─── The data ───
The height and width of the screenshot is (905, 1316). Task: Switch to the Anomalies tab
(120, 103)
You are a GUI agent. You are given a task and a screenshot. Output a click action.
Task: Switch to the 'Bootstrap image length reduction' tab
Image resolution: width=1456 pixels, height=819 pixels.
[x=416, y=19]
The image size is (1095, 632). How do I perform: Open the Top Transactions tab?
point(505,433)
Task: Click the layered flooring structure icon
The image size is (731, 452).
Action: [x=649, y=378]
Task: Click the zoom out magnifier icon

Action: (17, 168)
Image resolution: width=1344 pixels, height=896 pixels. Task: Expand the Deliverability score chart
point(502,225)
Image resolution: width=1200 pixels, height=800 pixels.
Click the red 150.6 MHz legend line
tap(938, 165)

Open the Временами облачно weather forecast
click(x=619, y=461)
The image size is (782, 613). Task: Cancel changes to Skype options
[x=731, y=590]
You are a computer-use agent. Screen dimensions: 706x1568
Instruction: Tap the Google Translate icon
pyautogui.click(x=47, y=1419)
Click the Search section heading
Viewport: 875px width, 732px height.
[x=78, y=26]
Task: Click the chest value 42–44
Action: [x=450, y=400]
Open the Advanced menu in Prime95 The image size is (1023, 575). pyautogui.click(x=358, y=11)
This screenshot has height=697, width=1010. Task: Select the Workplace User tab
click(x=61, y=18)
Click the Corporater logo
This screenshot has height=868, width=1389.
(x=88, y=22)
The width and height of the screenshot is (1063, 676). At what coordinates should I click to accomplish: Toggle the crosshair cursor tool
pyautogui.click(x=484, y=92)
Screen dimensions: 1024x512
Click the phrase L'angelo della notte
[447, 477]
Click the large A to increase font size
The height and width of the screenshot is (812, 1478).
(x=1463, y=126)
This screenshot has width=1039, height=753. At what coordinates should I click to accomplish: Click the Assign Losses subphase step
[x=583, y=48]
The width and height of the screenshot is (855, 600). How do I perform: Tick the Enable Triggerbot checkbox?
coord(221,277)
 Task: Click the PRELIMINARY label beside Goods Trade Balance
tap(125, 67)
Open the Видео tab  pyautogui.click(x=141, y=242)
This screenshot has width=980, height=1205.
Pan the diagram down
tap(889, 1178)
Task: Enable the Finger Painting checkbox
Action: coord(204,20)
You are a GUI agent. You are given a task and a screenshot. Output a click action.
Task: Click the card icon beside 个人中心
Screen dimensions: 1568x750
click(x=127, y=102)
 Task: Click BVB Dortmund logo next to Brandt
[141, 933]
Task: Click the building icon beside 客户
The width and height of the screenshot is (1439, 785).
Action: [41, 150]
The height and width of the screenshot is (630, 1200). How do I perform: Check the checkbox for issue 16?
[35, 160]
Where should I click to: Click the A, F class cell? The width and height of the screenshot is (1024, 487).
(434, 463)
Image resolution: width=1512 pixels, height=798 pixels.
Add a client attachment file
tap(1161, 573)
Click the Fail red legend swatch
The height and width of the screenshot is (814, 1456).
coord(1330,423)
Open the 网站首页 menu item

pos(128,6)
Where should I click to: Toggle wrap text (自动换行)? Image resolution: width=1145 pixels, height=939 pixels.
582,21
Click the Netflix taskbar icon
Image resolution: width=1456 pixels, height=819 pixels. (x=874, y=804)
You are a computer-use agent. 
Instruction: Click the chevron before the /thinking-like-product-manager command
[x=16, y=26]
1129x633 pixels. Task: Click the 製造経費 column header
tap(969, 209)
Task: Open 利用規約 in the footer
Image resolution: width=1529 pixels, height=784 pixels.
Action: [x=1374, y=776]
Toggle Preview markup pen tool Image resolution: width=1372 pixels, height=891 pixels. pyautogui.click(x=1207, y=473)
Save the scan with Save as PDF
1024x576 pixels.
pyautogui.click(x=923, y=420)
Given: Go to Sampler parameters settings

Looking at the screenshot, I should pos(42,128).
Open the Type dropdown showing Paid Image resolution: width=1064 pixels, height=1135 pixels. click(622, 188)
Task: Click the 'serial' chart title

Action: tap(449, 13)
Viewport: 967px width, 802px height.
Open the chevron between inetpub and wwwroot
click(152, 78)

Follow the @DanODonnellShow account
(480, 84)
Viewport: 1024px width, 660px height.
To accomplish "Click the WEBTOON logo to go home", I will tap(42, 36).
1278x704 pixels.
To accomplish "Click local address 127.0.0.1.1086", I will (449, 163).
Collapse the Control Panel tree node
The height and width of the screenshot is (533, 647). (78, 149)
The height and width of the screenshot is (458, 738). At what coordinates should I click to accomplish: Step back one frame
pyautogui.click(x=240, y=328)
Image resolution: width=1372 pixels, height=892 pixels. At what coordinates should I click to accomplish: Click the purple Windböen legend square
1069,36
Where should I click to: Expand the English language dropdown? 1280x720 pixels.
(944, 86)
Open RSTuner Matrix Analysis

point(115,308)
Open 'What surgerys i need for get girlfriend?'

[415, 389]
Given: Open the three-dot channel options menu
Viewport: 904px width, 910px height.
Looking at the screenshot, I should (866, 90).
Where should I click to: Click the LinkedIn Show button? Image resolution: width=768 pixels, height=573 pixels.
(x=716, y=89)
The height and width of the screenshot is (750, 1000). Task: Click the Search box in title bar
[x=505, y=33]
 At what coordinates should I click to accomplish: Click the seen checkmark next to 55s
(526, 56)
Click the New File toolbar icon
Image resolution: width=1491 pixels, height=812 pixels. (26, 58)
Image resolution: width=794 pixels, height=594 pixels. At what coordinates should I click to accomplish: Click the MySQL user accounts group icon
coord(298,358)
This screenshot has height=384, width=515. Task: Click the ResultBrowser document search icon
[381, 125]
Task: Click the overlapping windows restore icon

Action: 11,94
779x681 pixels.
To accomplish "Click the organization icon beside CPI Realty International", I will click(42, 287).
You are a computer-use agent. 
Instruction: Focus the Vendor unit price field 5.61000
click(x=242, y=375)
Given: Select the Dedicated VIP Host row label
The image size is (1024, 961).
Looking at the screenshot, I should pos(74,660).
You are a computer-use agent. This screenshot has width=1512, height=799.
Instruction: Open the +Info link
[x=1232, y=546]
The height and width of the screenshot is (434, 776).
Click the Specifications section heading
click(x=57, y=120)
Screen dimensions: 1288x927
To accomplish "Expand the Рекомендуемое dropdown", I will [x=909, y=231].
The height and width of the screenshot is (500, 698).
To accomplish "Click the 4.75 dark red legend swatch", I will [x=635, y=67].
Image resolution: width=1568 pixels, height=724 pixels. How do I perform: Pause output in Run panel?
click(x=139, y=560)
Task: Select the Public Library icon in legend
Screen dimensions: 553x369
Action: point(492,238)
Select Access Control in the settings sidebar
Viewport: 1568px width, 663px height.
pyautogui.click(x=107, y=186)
───
What is needed: Rewrite all of the material above as a numbered list with one line per item, omitting the blank lines.

Response to the task:
1. The height and width of the screenshot is (905, 1316). Task: Switch to the Anomalies tab
2. (120, 103)
3. You are a GUI agent. You are given a task and a screenshot. Output a click action.
4. Task: Switch to the 'Bootstrap image length reduction' tab
5. Image resolution: width=1456 pixels, height=819 pixels.
6. [x=416, y=19]
7. The image size is (1095, 632). How do I perform: Open the Top Transactions tab?
8. point(505,433)
9. Task: Click the layered flooring structure icon
10. The image size is (731, 452).
11. Action: [x=649, y=378]
12. Task: Click the zoom out magnifier icon
13. Action: (17, 168)
14. Image resolution: width=1344 pixels, height=896 pixels. Task: Expand the Deliverability score chart
15. point(502,225)
16. Image resolution: width=1200 pixels, height=800 pixels.
17. Click the red 150.6 MHz legend line
18. tap(938, 165)
19. Open the Временами облачно weather forecast
20. click(x=619, y=461)
21. The image size is (782, 613). Task: Cancel changes to Skype options
22. [x=731, y=590]
23. You are a computer-use agent. Screen dimensions: 706x1568
24. Instruction: Tap the Google Translate icon
25. pyautogui.click(x=47, y=1419)
26. Click the Search section heading
27. Viewport: 875px width, 732px height.
28. [x=78, y=26]
29. Task: Click the chest value 42–44
30. Action: [x=450, y=400]
31. Open the Advanced menu in Prime95 The image size is (1023, 575). pyautogui.click(x=358, y=11)
32. This screenshot has height=697, width=1010. Task: Select the Workplace User tab
33. click(x=61, y=18)
34. Click the Corporater logo
35. This screenshot has height=868, width=1389.
36. (x=88, y=22)
37. The width and height of the screenshot is (1063, 676). At what coordinates should I click to accomplish: Toggle the crosshair cursor tool
38. pyautogui.click(x=484, y=92)
39. Screen dimensions: 1024x512
40. Click the phrase L'angelo della notte
41. [447, 477]
42. Click the large A to increase font size
43. The height and width of the screenshot is (812, 1478).
44. (x=1463, y=126)
45. This screenshot has width=1039, height=753. At what coordinates should I click to accomplish: Click the Assign Losses subphase step
46. [x=583, y=48]
47. The width and height of the screenshot is (855, 600). How do I perform: Tick the Enable Triggerbot checkbox?
48. coord(221,277)
49.  Task: Click the PRELIMINARY label beside Goods Trade Balance
50. tap(125, 67)
51. Open the Видео tab  pyautogui.click(x=141, y=242)
52. This screenshot has width=980, height=1205.
53. Pan the diagram down
54. tap(889, 1178)
55. Task: Enable the Finger Painting checkbox
56. Action: coord(204,20)
57. You are a GUI agent. You are given a task and a screenshot. Output a click action.
58. Task: Click the card icon beside 个人中心
59. Screen dimensions: 1568x750
60. click(x=127, y=102)
61.  Task: Click BVB Dortmund logo next to Brandt
62. [141, 933]
63. Task: Click the building icon beside 客户
64. The width and height of the screenshot is (1439, 785).
65. Action: [41, 150]
66. The height and width of the screenshot is (630, 1200). How do I perform: Check the checkbox for issue 16?
67. [35, 160]
68. Where should I click to: Click the A, F class cell? The width and height of the screenshot is (1024, 487).
69. (434, 463)
70. Image resolution: width=1512 pixels, height=798 pixels.
71. Add a client attachment file
72. tap(1161, 573)
73. Click the Fail red legend swatch
74. The height and width of the screenshot is (814, 1456).
75. coord(1330,423)
76. Open the 网站首页 menu item
77. pos(128,6)
78. Where should I click to: Toggle wrap text (自动换行)? Image resolution: width=1145 pixels, height=939 pixels.
79. 582,21
80. Click the Netflix taskbar icon
81. Image resolution: width=1456 pixels, height=819 pixels. (x=874, y=804)
82. You are a computer-use agent. 
83. Instruction: Click the chevron before the /thinking-like-product-manager command
84. [x=16, y=26]
85. 1129x633 pixels. Task: Click the 製造経費 column header
86. tap(969, 209)
87. Task: Open 利用規約 in the footer
88. Image resolution: width=1529 pixels, height=784 pixels.
89. Action: [x=1374, y=776]
90. Toggle Preview markup pen tool Image resolution: width=1372 pixels, height=891 pixels. pyautogui.click(x=1207, y=473)
91. Save the scan with Save as PDF
92. 1024x576 pixels.
93. pyautogui.click(x=923, y=420)
94. Given: Go to Sampler parameters settings
95. Looking at the screenshot, I should pos(42,128).
96. Open the Type dropdown showing Paid Image resolution: width=1064 pixels, height=1135 pixels. click(622, 188)
97. Task: Click the 'serial' chart title
98. Action: tap(449, 13)
99. Viewport: 967px width, 802px height.
100. Open the chevron between inetpub and wwwroot
101. click(152, 78)
102. Follow the @DanODonnellShow account
103. (480, 84)
104. Viewport: 1024px width, 660px height.
105. To accomplish "Click the WEBTOON logo to go home", I will tap(42, 36).
106. 1278x704 pixels.
107. To accomplish "Click local address 127.0.0.1.1086", I will (449, 163).
108. Collapse the Control Panel tree node
109. The height and width of the screenshot is (533, 647). (78, 149)
110. The height and width of the screenshot is (458, 738). At what coordinates should I click to accomplish: Step back one frame
111. pyautogui.click(x=240, y=328)
112. Image resolution: width=1372 pixels, height=892 pixels. At what coordinates should I click to accomplish: Click the purple Windböen legend square
113. 1069,36
114. Where should I click to: Expand the English language dropdown? 1280x720 pixels.
115. (944, 86)
116. Open RSTuner Matrix Analysis
117. point(115,308)
118. Open 'What surgerys i need for get girlfriend?'
119. [415, 389]
120. Given: Open the three-dot channel options menu
121. Viewport: 904px width, 910px height.
122. Looking at the screenshot, I should (866, 90).
123. Where should I click to: Click the LinkedIn Show button? Image resolution: width=768 pixels, height=573 pixels.
124. (x=716, y=89)
125. The height and width of the screenshot is (750, 1000). Task: Click the Search box in title bar
126. [x=505, y=33]
127.  At what coordinates should I click to accomplish: Click the seen checkmark next to 55s
128. (526, 56)
129. Click the New File toolbar icon
130. Image resolution: width=1491 pixels, height=812 pixels. (26, 58)
131. Image resolution: width=794 pixels, height=594 pixels. At what coordinates should I click to accomplish: Click the MySQL user accounts group icon
132. coord(298,358)
133. This screenshot has height=384, width=515. Task: Click the ResultBrowser document search icon
134. [381, 125]
135. Task: Click the overlapping windows restore icon
136. Action: 11,94
137. 779x681 pixels.
138. To accomplish "Click the organization icon beside CPI Realty International", I will click(42, 287).
139. You are a computer-use agent. 
140. Instruction: Focus the Vendor unit price field 5.61000
141. click(x=242, y=375)
142. Given: Select the Dedicated VIP Host row label
143. The image size is (1024, 961).
144. Looking at the screenshot, I should pos(74,660).
145. You are a computer-use agent. This screenshot has width=1512, height=799.
146. Instruction: Open the +Info link
147. [x=1232, y=546]
148. The height and width of the screenshot is (434, 776).
149. Click the Specifications section heading
150. click(x=57, y=120)
151. Screen dimensions: 1288x927
152. To accomplish "Expand the Рекомендуемое dropdown", I will [x=909, y=231].
153. The height and width of the screenshot is (500, 698).
154. To accomplish "Click the 4.75 dark red legend swatch", I will [x=635, y=67].
155. Image resolution: width=1568 pixels, height=724 pixels. How do I perform: Pause output in Run panel?
156. click(x=139, y=560)
157. Task: Select the Public Library icon in legend
158. Screen dimensions: 553x369
159. Action: point(492,238)
160. Select Access Control in the settings sidebar
161. Viewport: 1568px width, 663px height.
162. pyautogui.click(x=107, y=186)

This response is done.